DIRECTIONS FOR THIS TASK: Beginning with the line that contains "The width and height of the screenshot is (800, 533)." and ending with the last line of the records, write out each line exactly and omit the pictures.

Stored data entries
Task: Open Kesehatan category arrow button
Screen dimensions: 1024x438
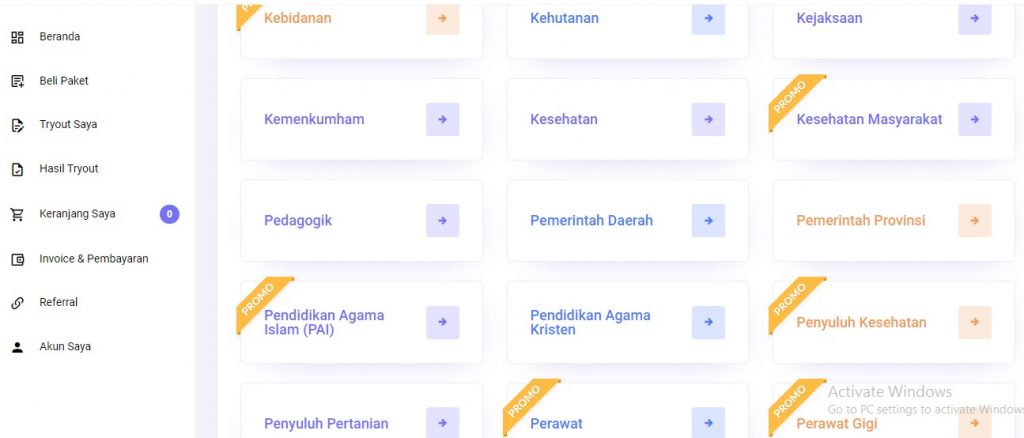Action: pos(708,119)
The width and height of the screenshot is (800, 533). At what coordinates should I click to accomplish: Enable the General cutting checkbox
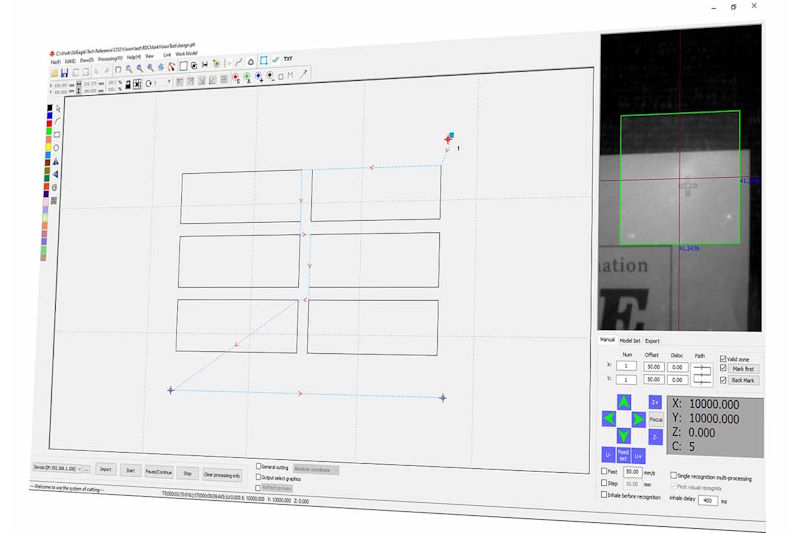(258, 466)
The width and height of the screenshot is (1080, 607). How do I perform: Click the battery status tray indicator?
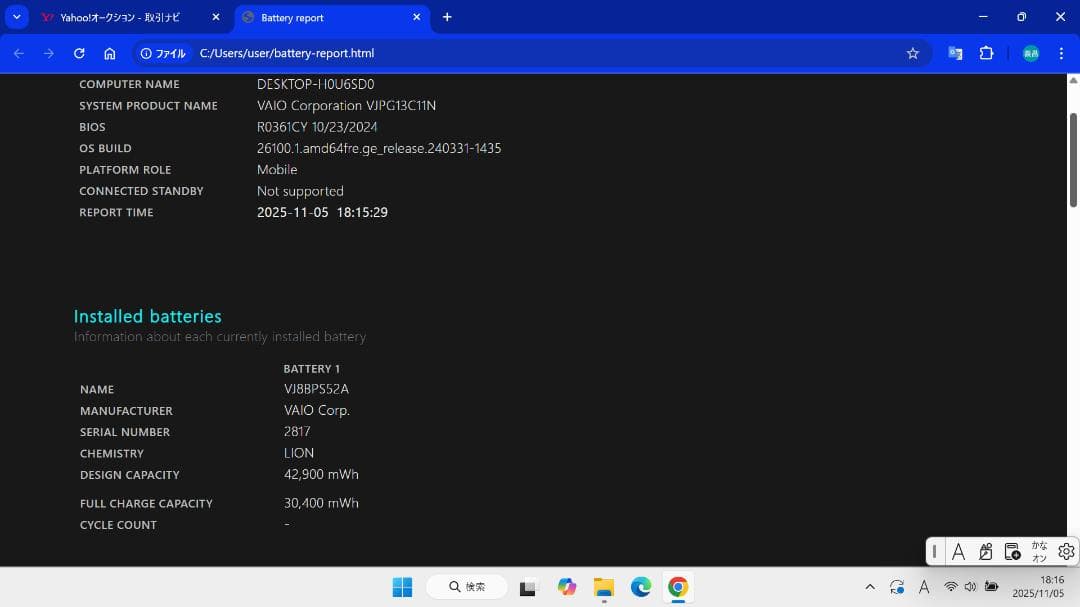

REPLY:
The width and height of the screenshot is (800, 533). At what coordinates should I click to accomplish: Enable the General cutting checkbox
(258, 466)
The width and height of the screenshot is (1080, 607). How do I perform: Click the battery status tray indicator?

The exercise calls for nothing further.